■ YOUR INSTRUCTIONS
All lines holding the word "agent" should be located in the records and copied.
───── PROVIDED MATERIAL
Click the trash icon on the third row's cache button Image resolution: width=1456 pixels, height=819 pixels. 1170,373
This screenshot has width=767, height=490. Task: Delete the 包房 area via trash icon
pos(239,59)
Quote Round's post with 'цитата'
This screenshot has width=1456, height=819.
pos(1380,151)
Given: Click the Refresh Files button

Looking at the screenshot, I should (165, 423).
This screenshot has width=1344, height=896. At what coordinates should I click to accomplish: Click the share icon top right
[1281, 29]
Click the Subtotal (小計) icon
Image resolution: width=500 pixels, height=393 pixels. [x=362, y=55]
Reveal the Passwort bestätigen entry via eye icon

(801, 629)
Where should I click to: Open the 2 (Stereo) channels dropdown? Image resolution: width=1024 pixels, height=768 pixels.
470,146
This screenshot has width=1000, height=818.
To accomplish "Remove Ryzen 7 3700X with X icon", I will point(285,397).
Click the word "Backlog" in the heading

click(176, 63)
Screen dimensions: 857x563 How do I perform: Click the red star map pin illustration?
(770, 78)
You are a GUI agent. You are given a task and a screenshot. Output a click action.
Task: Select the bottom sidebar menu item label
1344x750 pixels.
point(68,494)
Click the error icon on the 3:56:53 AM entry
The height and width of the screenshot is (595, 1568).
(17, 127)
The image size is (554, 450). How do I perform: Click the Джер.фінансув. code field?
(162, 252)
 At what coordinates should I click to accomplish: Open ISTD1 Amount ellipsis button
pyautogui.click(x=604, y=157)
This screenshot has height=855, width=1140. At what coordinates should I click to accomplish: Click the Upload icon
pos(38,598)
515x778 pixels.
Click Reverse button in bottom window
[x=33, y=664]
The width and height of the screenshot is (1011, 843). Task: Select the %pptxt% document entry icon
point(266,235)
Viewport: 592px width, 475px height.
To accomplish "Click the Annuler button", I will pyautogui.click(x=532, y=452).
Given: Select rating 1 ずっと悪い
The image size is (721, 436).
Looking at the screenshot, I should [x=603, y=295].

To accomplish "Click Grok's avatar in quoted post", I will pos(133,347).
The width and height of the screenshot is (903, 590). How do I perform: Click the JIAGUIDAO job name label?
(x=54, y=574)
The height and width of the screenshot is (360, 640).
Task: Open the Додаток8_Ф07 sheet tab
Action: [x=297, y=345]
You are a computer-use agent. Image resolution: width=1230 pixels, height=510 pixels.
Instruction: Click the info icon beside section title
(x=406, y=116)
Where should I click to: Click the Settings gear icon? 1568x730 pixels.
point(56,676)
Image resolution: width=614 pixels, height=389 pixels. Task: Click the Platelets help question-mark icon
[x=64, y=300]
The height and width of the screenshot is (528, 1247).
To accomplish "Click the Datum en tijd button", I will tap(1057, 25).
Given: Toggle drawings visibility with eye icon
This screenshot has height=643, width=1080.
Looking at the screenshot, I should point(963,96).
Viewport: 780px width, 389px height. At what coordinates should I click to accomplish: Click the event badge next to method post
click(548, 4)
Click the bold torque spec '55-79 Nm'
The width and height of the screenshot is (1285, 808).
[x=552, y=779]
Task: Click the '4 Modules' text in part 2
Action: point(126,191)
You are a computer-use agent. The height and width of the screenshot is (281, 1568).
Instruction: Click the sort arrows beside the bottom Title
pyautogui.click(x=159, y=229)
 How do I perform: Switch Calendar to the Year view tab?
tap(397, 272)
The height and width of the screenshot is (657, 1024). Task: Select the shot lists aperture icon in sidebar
──────────
■ OUTPUT FOR THIS EXERCISE
You are a GUI agent. You are given a task and a screenshot. Output a click action.
You are a computer-use agent. Image resolution: width=1230 pixels, height=510 pixels.
You are a computer-use agent. The height and width of the screenshot is (281, 1568).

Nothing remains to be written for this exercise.